PETALING JAYA: Fitch Solutions projected Malaysia’s real gross domestic product (GDP) growth to come in at 1.2% this year, amid a worsening external outlook due to a global recession, low oil prices and a weak private consumption outlook.

Its forecast is below Bloomberg’s consensus of 4.0%.

“First, oil exports account for more than 10% of total exports.
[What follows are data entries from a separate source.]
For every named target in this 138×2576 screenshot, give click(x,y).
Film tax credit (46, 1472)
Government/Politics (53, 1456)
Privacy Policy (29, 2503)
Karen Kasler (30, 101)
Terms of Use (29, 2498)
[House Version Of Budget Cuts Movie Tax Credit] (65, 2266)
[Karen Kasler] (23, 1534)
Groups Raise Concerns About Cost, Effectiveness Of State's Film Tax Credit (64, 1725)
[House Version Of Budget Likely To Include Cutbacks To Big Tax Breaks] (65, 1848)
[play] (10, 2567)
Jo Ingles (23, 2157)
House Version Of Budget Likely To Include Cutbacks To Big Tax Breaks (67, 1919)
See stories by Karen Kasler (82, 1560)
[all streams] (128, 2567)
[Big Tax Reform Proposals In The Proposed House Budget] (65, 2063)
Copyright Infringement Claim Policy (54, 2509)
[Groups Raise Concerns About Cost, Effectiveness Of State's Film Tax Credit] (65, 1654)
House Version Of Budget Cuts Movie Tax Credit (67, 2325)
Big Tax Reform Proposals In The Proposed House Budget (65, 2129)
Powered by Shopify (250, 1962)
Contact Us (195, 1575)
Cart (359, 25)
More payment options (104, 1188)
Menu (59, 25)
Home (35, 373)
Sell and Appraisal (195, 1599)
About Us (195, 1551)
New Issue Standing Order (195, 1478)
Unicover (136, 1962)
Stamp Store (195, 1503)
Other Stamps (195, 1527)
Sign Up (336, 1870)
As such, low oil prices and demand due to weak economic activity globally, will weigh on exports,” it said in a report.

Furthermore, it pointed out that oil revenues account for about a fifth of total fiscal revenues.
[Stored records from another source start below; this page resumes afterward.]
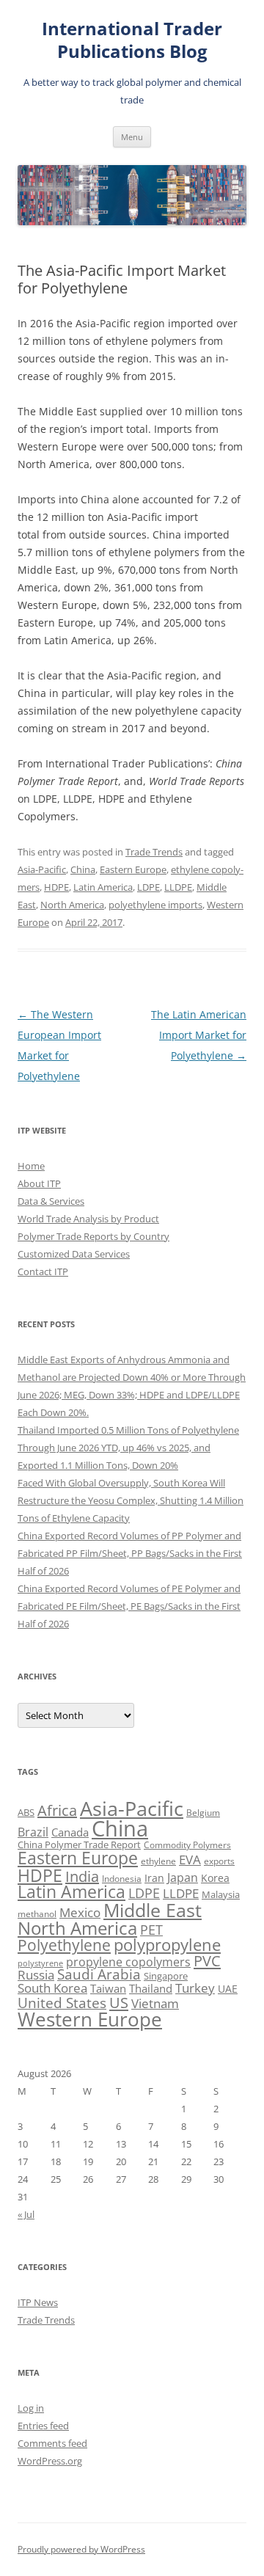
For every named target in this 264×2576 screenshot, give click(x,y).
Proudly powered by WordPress (81, 2549)
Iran (154, 1878)
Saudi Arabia (99, 1974)
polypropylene (167, 1944)
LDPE (148, 887)
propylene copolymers (128, 1962)
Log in (31, 2408)
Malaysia (221, 1894)
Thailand (150, 1988)
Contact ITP (43, 1271)
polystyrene (40, 1963)
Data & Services (51, 1201)
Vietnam (155, 2003)
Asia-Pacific (42, 869)
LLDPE (178, 887)
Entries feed (43, 2425)
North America (72, 904)
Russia (36, 1974)
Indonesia (122, 1878)
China (82, 869)
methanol (37, 1913)
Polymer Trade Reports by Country (93, 1236)
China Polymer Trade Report (79, 1844)
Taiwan (108, 1988)
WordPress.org (50, 2460)
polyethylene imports (155, 904)
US (118, 2002)
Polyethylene (64, 1944)
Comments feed (52, 2443)
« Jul (26, 2214)
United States (62, 2003)
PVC (207, 1960)
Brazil (33, 1832)
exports (219, 1861)
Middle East (152, 1909)
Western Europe (90, 2019)
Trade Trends (154, 851)
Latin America (103, 887)
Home (31, 1165)
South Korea (52, 1988)
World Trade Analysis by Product (88, 1218)
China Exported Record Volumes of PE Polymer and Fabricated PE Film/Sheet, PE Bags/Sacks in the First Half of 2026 (129, 1606)
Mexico (79, 1912)
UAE (228, 1989)
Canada (70, 1832)
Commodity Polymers (187, 1844)
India (82, 1876)
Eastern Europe (133, 869)
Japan (182, 1877)
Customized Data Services (74, 1253)
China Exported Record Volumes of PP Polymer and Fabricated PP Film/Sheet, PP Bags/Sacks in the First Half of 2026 (130, 1553)
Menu (132, 136)
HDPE (56, 887)
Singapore (166, 1975)
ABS (26, 1812)
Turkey (195, 1987)
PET (151, 1929)
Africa (57, 1810)
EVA (190, 1859)
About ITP (39, 1183)
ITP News (38, 2302)
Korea (215, 1878)
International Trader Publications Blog (132, 40)
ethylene (158, 1861)
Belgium (203, 1812)
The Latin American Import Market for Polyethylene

Therefore, the weaker oil prices and exports will translate into a reduced amount of resources the government can deploy for fiscal stimulus to shore up economic activity amid the coronavirus crisis.

Fitch Solutions also does not expect the existing fiscal stimulus measures so far to be sufficient to lift economic activity.

“This is because fiscal stimulus measures thus far has come mainly in the form of loans and loan guarantees and a loan moratorium, rather than cost reduction measures for businesses.”

It noted that the likelihood that businesses will eventually be hit with a large interest bill once the moratorium ends could see businesses decide to not take on the loan in the first place, and this would see a wave of business closures all the same.

“Meanwhile, private consumption growth will come under pressure due to extended disruptions to normal economic and social activity that Malaysia will have to maintain to curb the spread of Covid-19 in 2020, which would reduce both disposable incomes and opportunities to consume.”